In order to refine the estimation of the WCET, we divide the application in a set of scenarios. *A scenario is defined as the application behavior for a specific type of input data.* The set of scenarios must cover all possible input data. An example of a scenario for the H.263 decoder [15] is the application behavior for any frame of type *P*. Together with scenarios for frame types *I* and *B*, they cover all possible behaviors.

For each scenario, those parts of the application source that are never executed, are identified and removed, and the WCET is estimated using, for example, Shaw's schema. Preserving the conservativeness of estimation, the WCET of the entire application is then defined via the following equation:

$$WCET(app) = \max_{S \in Scenarios} (WCET(S))$$
 (4)

To emphasize the possible benefit of scenarios in WCET computation, fig. 2 presents an educational example. Note that only the order in which functions f and g are executed differs, based on the value of ct. Using only a timing schema, the estimated WCET is

$$2 \cdot 8 \cdot \max(WCET(f), WCET(g)) + const.$$

where const represents the test and loop overhead. Considering two scenarios defined on different values of variable ct (the first scenario for ct = 1, and the second one for  $ct \neq 1$ ), the WCET is

$$8 \cdot (WCET(f) + WCET(g)) + const$$

If the WCETs of f and g are very different, then the use of scenarios seriously reduces the overestimation compared to the approach based only on timing schema.

Besides correlations between different parts of the code, as illustrated above, scenarios may also incorporate a different number of loop iterations. For example, in one scenario, a loop iterates for maximally 10 times, and in another scenario the same loop iterates for maximally 5 times only. If the WCET for this code is computed without considering scenarios, the maximum number of iterations must be considered 10. In [7], a detailed example is presented.

Both the correlations between different parts of the source code and the number of loop iterations are considered in our algorithm for detecting scenarios.

## 5. AUTOMATIC SCENARIO DETECTION

Our approach is based on static analysis of the application source code and it consists of five steps: (1) identify the parameters that could potentially have an impact on the application execution time, (2) compute the maximum possible impact of these parameters on the WCET, (3) partition the application in scenarios considering these parameters together with their impact, (4) generate source code for each scenario and estimate their WCET using a timing schema and (5) compute the application WCET using equation 4.

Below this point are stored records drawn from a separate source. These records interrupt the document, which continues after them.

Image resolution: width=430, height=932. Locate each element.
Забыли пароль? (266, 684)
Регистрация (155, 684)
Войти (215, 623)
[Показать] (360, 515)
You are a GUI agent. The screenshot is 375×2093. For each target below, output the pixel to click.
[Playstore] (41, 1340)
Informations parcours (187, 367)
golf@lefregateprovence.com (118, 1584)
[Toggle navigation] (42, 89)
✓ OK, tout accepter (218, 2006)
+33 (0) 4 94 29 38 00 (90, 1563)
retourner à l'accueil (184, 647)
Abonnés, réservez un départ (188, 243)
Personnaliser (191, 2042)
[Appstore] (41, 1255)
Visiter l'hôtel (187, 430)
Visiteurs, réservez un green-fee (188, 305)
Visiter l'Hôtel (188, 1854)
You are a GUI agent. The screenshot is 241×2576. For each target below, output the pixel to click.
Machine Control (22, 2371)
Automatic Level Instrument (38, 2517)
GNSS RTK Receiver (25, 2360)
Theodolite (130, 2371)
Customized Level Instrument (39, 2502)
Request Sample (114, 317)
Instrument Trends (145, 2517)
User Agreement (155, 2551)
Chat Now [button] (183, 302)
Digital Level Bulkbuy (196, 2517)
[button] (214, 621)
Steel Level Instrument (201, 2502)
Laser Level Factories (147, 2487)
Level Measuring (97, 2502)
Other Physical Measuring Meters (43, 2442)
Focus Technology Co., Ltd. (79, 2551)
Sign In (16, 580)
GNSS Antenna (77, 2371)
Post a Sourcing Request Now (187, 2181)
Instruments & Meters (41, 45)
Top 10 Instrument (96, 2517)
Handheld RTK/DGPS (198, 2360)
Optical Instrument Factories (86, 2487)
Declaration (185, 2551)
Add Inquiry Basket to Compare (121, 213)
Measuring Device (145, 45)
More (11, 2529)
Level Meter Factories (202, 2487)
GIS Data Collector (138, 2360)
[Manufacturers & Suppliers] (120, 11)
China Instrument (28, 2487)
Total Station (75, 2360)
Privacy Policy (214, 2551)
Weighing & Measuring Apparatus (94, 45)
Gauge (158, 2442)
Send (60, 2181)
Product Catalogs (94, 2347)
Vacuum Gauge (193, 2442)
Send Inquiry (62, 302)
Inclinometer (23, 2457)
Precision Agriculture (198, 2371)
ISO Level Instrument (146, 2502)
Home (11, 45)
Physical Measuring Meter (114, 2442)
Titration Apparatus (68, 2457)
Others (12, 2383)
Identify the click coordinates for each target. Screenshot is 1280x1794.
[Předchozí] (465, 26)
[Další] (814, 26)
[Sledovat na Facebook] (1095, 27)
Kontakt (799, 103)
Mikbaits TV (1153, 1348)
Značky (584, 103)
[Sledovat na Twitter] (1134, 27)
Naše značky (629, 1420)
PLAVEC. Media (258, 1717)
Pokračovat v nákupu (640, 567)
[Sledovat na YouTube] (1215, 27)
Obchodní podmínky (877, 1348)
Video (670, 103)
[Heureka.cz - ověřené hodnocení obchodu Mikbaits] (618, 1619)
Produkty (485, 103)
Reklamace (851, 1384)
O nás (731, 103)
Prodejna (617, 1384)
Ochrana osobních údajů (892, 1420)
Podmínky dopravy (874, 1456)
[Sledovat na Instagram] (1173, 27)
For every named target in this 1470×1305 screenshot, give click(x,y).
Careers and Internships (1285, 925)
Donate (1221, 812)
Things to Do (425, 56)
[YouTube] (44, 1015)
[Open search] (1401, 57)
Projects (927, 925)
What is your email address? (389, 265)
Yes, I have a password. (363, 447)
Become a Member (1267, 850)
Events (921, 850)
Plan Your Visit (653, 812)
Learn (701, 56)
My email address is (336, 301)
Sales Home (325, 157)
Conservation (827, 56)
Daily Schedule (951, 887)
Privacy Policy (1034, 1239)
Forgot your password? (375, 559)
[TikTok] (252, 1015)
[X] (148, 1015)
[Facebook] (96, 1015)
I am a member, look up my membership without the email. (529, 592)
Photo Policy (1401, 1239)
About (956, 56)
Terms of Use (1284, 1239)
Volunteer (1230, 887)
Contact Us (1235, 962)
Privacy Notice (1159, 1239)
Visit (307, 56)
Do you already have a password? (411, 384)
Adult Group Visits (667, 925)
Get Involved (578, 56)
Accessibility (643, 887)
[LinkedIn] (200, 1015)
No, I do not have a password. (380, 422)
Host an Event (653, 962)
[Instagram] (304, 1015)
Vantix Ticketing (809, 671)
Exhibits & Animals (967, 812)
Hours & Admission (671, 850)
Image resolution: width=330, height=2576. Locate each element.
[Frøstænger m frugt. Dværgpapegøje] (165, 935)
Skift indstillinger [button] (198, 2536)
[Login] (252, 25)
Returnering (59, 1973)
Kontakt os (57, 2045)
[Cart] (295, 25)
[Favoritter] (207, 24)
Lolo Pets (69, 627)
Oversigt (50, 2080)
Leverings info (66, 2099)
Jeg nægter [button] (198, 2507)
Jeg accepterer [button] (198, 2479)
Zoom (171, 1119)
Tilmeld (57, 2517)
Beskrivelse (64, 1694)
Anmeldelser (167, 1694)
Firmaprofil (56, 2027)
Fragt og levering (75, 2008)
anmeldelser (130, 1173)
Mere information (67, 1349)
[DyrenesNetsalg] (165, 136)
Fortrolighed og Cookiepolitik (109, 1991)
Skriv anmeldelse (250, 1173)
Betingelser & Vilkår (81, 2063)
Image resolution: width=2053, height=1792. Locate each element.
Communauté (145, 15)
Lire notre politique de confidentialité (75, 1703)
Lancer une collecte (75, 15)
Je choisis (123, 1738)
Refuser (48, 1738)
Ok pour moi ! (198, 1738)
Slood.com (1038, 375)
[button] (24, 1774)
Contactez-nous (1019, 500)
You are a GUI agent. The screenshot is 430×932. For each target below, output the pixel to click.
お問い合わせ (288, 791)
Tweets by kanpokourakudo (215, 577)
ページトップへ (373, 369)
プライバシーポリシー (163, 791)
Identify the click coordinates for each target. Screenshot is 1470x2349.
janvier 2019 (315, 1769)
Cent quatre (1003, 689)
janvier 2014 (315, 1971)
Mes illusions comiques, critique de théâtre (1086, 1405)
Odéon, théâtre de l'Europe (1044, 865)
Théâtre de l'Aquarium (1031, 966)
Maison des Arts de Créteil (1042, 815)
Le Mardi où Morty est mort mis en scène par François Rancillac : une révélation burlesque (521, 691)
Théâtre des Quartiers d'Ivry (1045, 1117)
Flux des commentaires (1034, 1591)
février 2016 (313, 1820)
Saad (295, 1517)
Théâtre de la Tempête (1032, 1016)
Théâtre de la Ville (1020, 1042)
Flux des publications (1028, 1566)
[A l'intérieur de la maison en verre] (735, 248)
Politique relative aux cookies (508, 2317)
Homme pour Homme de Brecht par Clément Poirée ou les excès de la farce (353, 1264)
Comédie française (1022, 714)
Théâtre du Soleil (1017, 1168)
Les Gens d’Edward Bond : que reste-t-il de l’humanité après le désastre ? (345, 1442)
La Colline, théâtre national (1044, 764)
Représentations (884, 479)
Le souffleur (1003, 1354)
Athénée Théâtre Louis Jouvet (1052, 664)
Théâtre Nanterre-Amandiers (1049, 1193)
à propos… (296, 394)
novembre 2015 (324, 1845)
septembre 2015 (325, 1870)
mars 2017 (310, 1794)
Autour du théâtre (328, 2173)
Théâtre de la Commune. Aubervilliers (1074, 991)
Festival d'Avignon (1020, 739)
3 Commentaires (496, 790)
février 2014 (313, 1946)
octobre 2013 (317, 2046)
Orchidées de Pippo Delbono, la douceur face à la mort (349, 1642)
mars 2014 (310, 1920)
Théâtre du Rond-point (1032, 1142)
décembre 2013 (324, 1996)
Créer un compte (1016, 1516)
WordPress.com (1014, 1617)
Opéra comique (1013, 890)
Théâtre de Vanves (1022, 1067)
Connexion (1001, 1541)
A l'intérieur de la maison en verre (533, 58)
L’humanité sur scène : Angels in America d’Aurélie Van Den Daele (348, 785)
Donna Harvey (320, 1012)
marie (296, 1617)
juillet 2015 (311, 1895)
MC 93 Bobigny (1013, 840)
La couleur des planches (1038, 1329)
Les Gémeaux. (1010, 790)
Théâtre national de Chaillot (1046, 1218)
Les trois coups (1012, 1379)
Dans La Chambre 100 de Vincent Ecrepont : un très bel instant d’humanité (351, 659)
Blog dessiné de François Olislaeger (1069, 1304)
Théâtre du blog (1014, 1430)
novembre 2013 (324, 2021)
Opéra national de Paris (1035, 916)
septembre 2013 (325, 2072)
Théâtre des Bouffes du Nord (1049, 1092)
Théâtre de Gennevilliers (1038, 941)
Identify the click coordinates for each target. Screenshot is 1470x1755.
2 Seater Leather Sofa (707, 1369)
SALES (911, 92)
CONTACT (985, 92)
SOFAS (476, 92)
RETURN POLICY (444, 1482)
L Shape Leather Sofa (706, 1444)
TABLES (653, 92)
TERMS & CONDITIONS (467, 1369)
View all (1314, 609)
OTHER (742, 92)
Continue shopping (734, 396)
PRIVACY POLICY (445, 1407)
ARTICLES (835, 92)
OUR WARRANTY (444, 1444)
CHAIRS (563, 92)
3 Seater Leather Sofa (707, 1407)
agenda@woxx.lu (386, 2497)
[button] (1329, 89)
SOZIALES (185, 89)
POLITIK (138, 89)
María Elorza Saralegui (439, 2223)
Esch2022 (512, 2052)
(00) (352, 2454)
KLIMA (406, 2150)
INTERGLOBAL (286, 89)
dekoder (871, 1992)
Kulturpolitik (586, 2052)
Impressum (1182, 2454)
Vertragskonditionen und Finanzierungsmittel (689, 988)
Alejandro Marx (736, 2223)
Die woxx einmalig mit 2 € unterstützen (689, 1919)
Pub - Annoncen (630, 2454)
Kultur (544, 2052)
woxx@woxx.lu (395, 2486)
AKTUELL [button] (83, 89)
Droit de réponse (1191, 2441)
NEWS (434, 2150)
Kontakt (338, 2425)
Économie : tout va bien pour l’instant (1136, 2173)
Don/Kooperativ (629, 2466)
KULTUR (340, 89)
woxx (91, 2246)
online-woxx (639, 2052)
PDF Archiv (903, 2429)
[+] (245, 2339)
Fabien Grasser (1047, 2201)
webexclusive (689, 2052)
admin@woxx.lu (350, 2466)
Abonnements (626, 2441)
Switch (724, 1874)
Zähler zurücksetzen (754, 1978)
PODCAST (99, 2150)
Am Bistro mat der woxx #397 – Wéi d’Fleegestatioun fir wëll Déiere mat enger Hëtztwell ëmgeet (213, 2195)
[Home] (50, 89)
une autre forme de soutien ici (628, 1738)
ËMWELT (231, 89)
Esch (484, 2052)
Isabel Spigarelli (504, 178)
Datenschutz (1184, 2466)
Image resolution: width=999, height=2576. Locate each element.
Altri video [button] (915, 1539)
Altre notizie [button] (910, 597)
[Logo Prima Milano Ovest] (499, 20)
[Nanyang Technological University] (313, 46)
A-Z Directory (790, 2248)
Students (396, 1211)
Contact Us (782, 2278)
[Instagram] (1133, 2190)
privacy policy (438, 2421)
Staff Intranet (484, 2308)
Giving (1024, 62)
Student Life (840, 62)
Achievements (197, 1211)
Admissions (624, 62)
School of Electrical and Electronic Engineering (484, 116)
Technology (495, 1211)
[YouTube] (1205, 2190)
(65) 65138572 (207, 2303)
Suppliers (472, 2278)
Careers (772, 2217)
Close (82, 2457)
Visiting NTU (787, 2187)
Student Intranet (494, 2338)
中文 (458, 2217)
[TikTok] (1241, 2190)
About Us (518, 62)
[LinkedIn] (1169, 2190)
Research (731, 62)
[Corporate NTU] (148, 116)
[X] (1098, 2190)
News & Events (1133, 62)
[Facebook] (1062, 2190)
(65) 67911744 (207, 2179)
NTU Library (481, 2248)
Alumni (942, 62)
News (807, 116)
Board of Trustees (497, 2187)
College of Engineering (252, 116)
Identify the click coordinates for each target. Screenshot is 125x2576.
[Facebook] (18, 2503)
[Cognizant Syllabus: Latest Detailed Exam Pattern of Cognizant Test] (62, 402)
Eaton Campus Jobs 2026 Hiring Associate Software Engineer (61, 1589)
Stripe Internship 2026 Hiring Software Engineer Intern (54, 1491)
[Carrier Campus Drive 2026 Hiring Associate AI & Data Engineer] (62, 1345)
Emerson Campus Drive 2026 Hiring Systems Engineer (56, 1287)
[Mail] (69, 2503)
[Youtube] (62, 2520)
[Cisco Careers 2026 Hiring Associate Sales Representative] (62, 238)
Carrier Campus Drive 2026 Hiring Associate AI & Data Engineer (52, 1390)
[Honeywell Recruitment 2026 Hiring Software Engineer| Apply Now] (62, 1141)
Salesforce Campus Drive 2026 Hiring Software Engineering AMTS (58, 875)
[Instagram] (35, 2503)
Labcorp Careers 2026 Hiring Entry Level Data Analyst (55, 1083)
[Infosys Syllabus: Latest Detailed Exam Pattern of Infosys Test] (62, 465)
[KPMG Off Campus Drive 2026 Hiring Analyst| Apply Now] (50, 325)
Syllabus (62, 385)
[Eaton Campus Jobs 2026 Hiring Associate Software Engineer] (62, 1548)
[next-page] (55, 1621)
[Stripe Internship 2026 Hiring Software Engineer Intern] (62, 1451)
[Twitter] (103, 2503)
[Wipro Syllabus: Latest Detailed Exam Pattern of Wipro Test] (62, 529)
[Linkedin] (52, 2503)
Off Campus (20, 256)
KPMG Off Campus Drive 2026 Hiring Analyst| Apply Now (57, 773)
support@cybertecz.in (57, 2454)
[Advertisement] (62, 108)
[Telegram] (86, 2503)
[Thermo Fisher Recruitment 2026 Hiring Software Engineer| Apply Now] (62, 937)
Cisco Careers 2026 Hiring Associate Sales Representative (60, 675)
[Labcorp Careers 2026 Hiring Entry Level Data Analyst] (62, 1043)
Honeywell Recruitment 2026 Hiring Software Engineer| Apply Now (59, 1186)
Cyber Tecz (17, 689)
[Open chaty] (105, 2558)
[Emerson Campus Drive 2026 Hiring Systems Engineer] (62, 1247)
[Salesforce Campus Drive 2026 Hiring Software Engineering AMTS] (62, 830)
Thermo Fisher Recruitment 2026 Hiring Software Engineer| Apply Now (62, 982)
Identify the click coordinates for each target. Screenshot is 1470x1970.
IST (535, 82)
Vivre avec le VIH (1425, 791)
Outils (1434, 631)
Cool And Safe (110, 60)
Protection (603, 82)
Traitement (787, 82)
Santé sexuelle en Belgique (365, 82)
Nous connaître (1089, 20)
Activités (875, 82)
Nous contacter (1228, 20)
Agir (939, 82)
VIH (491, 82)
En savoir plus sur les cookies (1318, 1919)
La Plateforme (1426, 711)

|    | source code           | Influence coefficient for variable $ct$                                                                            |
|----|-----------------------|--------------------------------------------------------------------------------------------------------------------|
| 1  | if (ct == 1)          | $IC(ct) = 2 \cdot \left[ max(8 \cdot IC_f(ct), 8 \cdot IC_g(ct)) + abs(8 \cdot WCET(f) - 8 \cdot WCET(g)) \right]$ |
| 2  | for $(y=0; y<8; y++)$ | $IC(ct) = 8 \cdot IC_f(ct)$                                                                                        |
| 3  | f(&b[x*8+y]);         | $IC(ct) = IC_f(ct)$                                                                                                |
| 4  | else /* ct!=1 */      |                                                                                                                    |
| 5  | for $(y=7; y>-1; y)$  | $IC(ct) = 8 \cdot IC_g(ct)$                                                                                        |
| 6  | g(&b[x*8+y]);         | $IC(ct) = IC_g(ct)$                                                                                                |
| 7  | if (ct != 1)          | $IC(ct) = max(8 \cdot IC_f(ct), 8 \cdot IC_g(ct)) + abs(8 \cdot WCET(f) - 8 \cdot WCET(g))$                        |
| 8  | for $(y=0; y<8; y++)$ | $IC(ct) = 8 \cdot IC_f(ct)$                                                                                        |
| 9  | f(&b[x*8+y]);         | $IC(ct) = IC_f(ct)$                                                                                                |
| 10 | else /* ct=1 */       |                                                                                                                    |
| 11 | for $(y=7; y>-1; y)$  | $IC(ct) = 8 \cdot IC_q(ct)$                                                                                        |
| 12 | g(&b[x*8+y]);         | $IC(ct) = IC_g(ct)$                                                                                                |

Figure 2: Educational example

1: The first step is based on the fact that usually a few parameters have a significant impact on the application execution time (e.g. in a video decoder: image size and type). Many of these parameters are read at the beginning of the execution and remain constant for the rest of it. Moreover, usually, there is only a small set of possible values for them (e.g. for an H.263 decoder, there is one variable which specifies the image type, with three possible values: *I*, *B* or *P*). In a C source code, these parameters usually appear as variables or fields of structures of integer or enumeration type. There is only one statement for each parameter in the program that changes its value (often it is set based on the program input data).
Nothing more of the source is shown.